#### LISTED ENTRIES
-- Opening Marker --

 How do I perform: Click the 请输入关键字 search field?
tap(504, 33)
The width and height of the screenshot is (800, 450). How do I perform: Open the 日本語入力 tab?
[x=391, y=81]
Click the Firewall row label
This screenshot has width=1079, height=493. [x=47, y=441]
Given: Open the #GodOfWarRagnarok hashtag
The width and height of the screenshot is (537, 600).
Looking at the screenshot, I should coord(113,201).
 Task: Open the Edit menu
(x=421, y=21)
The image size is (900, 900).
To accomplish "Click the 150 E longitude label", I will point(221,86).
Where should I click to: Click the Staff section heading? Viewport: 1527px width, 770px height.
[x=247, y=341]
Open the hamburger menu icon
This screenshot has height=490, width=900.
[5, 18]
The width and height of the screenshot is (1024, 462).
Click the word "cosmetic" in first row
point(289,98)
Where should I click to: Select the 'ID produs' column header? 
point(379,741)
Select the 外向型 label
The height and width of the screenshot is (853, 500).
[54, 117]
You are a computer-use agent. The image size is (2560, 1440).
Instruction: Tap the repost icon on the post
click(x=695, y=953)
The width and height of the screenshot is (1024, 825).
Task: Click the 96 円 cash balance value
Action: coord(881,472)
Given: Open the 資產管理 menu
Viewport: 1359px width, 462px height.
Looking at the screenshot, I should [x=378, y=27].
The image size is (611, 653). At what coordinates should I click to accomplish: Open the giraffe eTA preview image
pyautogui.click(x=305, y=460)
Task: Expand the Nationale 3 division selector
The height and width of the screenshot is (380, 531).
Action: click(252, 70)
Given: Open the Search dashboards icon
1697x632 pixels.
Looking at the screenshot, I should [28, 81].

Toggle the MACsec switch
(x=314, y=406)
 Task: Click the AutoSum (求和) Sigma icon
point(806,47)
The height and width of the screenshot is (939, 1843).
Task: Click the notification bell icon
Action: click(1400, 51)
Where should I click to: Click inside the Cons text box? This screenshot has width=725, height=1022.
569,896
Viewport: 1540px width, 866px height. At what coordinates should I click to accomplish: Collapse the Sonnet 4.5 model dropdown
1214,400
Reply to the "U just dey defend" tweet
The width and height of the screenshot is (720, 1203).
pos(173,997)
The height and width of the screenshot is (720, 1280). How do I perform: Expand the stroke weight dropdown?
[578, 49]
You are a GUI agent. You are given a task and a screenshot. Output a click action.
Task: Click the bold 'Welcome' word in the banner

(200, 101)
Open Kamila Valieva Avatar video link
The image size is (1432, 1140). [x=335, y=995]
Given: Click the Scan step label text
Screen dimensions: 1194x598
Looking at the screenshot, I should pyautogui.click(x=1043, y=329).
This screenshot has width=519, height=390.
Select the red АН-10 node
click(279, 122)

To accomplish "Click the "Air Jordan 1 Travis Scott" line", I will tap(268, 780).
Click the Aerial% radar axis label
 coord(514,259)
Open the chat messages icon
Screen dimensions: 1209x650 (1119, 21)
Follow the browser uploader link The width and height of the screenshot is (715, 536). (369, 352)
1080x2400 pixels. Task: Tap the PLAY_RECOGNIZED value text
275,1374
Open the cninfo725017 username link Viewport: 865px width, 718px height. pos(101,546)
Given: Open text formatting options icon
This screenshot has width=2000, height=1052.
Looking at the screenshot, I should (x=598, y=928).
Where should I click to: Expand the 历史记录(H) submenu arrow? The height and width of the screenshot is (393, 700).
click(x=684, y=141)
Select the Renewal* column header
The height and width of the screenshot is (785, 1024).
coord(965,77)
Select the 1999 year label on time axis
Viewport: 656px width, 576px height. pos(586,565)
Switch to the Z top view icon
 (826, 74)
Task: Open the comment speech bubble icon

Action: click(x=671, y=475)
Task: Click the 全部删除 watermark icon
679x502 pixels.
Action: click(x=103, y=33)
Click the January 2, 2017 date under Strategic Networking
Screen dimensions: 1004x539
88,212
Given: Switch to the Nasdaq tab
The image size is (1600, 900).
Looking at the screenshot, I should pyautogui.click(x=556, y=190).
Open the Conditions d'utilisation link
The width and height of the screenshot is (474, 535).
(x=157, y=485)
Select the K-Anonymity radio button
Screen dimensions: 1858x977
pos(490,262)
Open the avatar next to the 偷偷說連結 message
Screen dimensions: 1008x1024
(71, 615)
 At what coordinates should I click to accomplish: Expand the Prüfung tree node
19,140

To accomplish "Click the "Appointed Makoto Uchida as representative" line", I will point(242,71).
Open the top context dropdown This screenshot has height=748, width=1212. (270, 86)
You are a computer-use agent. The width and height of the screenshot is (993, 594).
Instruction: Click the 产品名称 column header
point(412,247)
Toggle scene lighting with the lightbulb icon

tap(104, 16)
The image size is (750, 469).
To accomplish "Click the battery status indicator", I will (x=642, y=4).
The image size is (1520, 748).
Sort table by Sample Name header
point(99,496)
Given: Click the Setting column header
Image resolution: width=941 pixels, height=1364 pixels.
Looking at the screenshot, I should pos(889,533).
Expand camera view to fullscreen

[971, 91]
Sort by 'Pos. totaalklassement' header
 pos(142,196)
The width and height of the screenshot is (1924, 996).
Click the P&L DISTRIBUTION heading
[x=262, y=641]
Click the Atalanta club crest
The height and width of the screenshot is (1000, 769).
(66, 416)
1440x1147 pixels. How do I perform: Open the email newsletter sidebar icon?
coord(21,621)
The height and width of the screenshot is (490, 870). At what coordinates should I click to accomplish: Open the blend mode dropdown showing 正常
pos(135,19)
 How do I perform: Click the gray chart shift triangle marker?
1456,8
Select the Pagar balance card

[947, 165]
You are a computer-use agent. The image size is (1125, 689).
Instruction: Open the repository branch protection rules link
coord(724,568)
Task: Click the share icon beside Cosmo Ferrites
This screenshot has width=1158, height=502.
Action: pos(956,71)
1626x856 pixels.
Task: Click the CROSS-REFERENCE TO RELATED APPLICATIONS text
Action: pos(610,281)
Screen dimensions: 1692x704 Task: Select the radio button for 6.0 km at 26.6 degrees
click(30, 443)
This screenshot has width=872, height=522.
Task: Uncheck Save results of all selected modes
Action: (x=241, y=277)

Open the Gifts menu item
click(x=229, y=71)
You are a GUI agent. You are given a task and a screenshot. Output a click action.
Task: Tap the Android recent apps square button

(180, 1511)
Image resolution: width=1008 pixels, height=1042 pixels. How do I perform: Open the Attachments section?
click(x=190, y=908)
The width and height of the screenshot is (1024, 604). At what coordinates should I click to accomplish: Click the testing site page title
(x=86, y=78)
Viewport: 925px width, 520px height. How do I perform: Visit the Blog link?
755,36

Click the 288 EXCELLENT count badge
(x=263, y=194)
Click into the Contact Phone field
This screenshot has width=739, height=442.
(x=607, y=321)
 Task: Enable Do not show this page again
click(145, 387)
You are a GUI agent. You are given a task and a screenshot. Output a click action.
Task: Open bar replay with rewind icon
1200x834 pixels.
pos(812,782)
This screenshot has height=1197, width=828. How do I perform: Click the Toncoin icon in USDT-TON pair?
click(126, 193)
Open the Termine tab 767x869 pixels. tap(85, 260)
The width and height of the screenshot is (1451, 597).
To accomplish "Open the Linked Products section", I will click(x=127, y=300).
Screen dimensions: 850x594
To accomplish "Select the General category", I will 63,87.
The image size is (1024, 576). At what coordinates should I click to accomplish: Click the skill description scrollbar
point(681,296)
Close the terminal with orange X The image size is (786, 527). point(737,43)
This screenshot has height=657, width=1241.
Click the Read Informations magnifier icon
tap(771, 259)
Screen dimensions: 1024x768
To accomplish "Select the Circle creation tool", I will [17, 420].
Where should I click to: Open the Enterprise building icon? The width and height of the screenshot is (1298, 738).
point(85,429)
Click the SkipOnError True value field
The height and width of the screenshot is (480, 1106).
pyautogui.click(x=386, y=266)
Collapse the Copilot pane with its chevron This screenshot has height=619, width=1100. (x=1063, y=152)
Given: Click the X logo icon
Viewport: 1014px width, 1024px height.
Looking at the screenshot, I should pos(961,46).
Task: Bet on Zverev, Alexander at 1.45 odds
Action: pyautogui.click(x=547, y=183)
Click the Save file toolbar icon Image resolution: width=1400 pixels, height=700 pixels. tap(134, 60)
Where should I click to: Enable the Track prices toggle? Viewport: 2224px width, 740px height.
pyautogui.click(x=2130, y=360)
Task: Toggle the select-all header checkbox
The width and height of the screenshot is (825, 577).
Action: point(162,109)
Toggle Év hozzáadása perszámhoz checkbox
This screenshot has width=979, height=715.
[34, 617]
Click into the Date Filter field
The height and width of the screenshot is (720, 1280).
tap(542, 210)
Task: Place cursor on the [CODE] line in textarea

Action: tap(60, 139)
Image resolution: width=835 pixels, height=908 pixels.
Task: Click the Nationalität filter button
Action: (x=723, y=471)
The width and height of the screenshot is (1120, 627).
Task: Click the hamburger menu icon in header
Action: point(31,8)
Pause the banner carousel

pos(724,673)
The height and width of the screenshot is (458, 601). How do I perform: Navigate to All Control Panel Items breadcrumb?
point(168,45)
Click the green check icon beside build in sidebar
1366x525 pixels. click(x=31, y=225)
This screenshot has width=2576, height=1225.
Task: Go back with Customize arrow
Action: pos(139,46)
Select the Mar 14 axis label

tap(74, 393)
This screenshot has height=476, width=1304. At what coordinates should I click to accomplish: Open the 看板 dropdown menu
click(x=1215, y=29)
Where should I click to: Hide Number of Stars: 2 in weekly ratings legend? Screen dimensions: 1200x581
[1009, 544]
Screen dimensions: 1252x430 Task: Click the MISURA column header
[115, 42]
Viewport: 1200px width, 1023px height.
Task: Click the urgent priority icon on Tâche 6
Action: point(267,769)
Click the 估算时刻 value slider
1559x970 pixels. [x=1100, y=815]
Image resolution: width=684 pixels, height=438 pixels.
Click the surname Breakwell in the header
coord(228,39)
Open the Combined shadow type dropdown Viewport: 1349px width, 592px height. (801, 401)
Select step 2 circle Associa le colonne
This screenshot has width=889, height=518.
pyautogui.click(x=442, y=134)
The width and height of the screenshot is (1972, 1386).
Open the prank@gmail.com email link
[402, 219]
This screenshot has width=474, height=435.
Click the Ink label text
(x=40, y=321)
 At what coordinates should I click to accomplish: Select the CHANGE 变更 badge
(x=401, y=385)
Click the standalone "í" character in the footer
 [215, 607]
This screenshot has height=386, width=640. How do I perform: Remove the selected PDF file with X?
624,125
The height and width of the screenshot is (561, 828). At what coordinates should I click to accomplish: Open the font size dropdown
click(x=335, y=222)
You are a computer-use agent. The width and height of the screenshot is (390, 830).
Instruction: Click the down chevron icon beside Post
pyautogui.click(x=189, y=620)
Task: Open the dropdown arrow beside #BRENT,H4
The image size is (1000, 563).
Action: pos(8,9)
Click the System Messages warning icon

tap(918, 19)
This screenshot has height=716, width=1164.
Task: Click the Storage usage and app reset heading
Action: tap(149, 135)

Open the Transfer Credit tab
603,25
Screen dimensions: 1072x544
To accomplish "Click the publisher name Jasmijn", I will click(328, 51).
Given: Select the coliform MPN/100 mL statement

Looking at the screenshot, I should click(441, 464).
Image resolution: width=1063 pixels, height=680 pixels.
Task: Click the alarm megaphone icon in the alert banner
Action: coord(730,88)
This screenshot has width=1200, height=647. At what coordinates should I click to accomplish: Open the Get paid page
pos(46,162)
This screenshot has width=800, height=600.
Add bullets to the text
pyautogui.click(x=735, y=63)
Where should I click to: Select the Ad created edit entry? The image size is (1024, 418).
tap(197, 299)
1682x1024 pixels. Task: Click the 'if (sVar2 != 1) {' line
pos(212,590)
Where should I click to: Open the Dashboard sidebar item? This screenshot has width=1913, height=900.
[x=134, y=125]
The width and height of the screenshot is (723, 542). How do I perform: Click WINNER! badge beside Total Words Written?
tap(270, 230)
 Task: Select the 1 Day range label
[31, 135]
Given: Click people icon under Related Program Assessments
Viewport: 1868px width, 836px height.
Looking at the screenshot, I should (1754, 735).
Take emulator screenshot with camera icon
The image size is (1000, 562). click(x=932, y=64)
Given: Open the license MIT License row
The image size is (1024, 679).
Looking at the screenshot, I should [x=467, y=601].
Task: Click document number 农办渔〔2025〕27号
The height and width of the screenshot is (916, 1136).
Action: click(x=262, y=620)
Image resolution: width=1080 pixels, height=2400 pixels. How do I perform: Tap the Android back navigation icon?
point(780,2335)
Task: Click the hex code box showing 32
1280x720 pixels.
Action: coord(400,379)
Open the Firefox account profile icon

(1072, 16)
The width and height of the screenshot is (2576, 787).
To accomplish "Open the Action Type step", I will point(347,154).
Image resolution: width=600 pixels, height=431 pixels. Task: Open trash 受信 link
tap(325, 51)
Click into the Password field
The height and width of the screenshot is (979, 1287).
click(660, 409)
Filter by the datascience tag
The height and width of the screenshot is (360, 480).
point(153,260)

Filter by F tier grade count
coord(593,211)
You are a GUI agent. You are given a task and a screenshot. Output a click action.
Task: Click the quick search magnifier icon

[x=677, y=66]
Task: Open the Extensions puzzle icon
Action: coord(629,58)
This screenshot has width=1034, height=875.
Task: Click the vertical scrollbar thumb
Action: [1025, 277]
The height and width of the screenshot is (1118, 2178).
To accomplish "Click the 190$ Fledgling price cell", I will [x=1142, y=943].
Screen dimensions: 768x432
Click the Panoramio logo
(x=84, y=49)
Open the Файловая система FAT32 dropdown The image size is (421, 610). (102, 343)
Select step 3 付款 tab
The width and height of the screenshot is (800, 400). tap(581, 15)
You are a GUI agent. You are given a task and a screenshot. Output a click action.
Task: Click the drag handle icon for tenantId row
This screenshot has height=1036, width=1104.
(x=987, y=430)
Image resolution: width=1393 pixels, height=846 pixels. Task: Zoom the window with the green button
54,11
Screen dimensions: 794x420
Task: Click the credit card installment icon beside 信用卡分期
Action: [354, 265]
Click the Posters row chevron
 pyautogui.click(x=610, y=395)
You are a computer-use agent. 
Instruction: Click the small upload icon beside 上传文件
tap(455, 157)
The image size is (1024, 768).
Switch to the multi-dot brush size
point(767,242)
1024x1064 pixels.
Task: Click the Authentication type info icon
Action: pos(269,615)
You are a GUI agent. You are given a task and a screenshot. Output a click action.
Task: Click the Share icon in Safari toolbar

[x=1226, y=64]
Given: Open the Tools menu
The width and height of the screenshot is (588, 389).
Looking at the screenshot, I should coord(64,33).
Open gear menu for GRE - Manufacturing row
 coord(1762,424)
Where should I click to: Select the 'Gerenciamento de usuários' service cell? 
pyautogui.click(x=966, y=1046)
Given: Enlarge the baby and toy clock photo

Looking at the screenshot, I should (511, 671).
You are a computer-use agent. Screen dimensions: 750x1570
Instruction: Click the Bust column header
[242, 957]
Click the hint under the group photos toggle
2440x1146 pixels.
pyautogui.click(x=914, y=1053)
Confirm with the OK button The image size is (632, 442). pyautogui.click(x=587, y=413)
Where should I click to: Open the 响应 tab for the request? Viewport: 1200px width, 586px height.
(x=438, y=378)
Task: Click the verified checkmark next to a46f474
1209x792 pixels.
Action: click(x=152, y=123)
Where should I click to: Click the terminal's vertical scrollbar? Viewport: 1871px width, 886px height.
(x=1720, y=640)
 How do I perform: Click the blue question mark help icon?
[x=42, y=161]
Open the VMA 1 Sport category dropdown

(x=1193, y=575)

-- Closing Marker --

Starting at the line that has "Click the 估算时刻 value slider" in the records above, restate word for word every line until the one that has "Select step 2 circle Associa le colonne", and include that one as well.

Click the 估算时刻 value slider
1559x970 pixels. [x=1100, y=815]
Image resolution: width=684 pixels, height=438 pixels.
Click the surname Breakwell in the header
coord(228,39)
Open the Combined shadow type dropdown Viewport: 1349px width, 592px height. (801, 401)
Select step 2 circle Associa le colonne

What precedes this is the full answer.